¡Ya llevamos 20 días aquí! El tiempo pasa volando, algo que nos da un poquito de pena porque nos queda menos tiempo por disfrutar de nuestra estancia en Diredawa. Los días pasan rápido y seguimos con nuestra rutina de clases en el colegio, talleres por las tardes tanto en el cole como en las Misioneras de la Caridad, pero también tenemos muchas novedades que contar.

El miércoles pasado tuvimos nuestro primer encuentro con los profesores en el cual les mostramos la importancia de fomentar la creatividad y autonomía en los alumnos a través de tareas. Es algo muy interesante pero a la vez complicado ya que las clases son muy numerosas y esto hace que sea a veces imposible. También estamos intentando que la relación entre los profesores y nosotros se extienda durante todo el año y así poder compartir recursos, algo muy necesario ya que no tienen acceso a internet muy fácilmente y esto dificulta la calidad de la enseñanza.


Los alumnos son muy cariñosos con nosotros, nos esperan cada mañana para saludarnos efusivamente y regalarnos flores y caramelos. La otra cara es que muchas veces nos cuesta comunicarnos con ellos en las clases, algo que dificulta mucho el ritmo de ellas pero a la vez crea situaciones muy divertidas. La verdad es que nos reímos mucho y sacamos lo positivo de esta situación.


Nos sentimos muy seguros en este lugar. Cuando salimos a dar nuestros paseos tenemos múltiples experiencias con la gente de aquí. El otro día fuimos a comprar un pañuelo al cual llaman “netela”, las mujeres lo suelen llevar mucho para ir a la iglesia y cubrirse, y conocimos a una chica joven con su madre. Fueron tan amables que hasta nos llevaron en bajaj (una especie de taxi- moto de tres ruedas) a una tienda para que pudiéramos comprar. Los etíopes son en general muy acogedores y siempre intentan ayudarte en lo que pueden.

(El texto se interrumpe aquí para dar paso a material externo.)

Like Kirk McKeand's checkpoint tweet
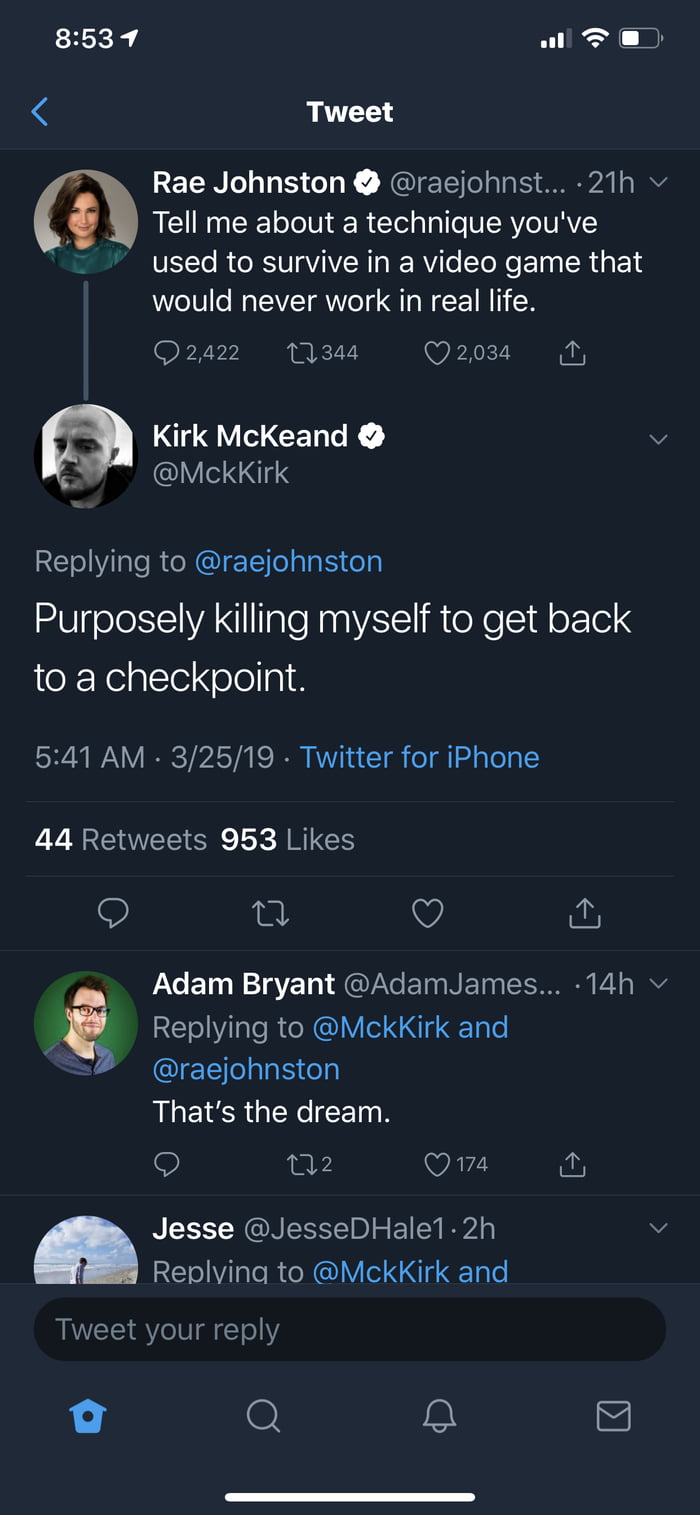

El día 26 de julio es fiesta nacional en Etiopía, San Gabriel, y los ortodoxos tienen una peregrinación a varios lugares del país simultáneamente. En una de ellas estuvimos nosotros, en Kulubi, y había tanta gente que no pudimos llegar a la Iglesia. Una locura aunque a pesar de ello siempre nos llevamos cosas positivas: un paisaje precioso, una experiencia única y muchas anécdotas más.

No se nos puede olvidar algo muy importante, la visita del obispo. Cuando nos enteramos estábamos un poco nerviosos, sobre todo las mujeres, ya que no sabíamos cómo comportarnos, por eso de las diferencias culturales. Al final, un hombre súper sencillo. Cenamos todos juntos, los hermanos, los voluntarios, el párroco a cuya Eucaristía asistimos todos los días, y compartimos un ratito de charla. Los voluntarios preparamos sangría y una tortilla española, las cuales tuvieron una exitosa acogida. La visita fue un poquito corta, pensábamos echarnos una foto con él, pero cuando nos dimos cuenta se estaba yendo. Así que no podemos mostrar nuestra foto con el obispo para dejar constancia…

En los talleres de las tardes, nos lo pasamos genial con los niños. Tanto en las Misioneras de la Caridad como en el colegio Bisrate Gabriel School, los niños se contentan con todo lo que hagamos y son muy agradecidos. Les encanta el juego del pañuelo y por ellos estaríamos horas jugando. También les hemos pintado las caras, hemos hecho máscaras de animales, moldeado con plastilina, dibujado un mural con pintura de dedos. Es increíble cómo ves las diferencias entre lo que tienen nuestros niños en España y los de aquí. Muchos estaban temerosos de meter los dedos en la pintura y teníamos que animarlos porque no se fiaban. Tampoco habían tocado nunca plastilina, así que imaginaos las sensaciones nuevas para ellos. Aunque para nosotros, os aseguramos que ha sido muy especial y emotivo contemplarlos.

Qué maravilloso es estar aquí. Damos gracias al Señor por estos momentos que estamos viviendo y que quedarán en nuestro corazón para siempre.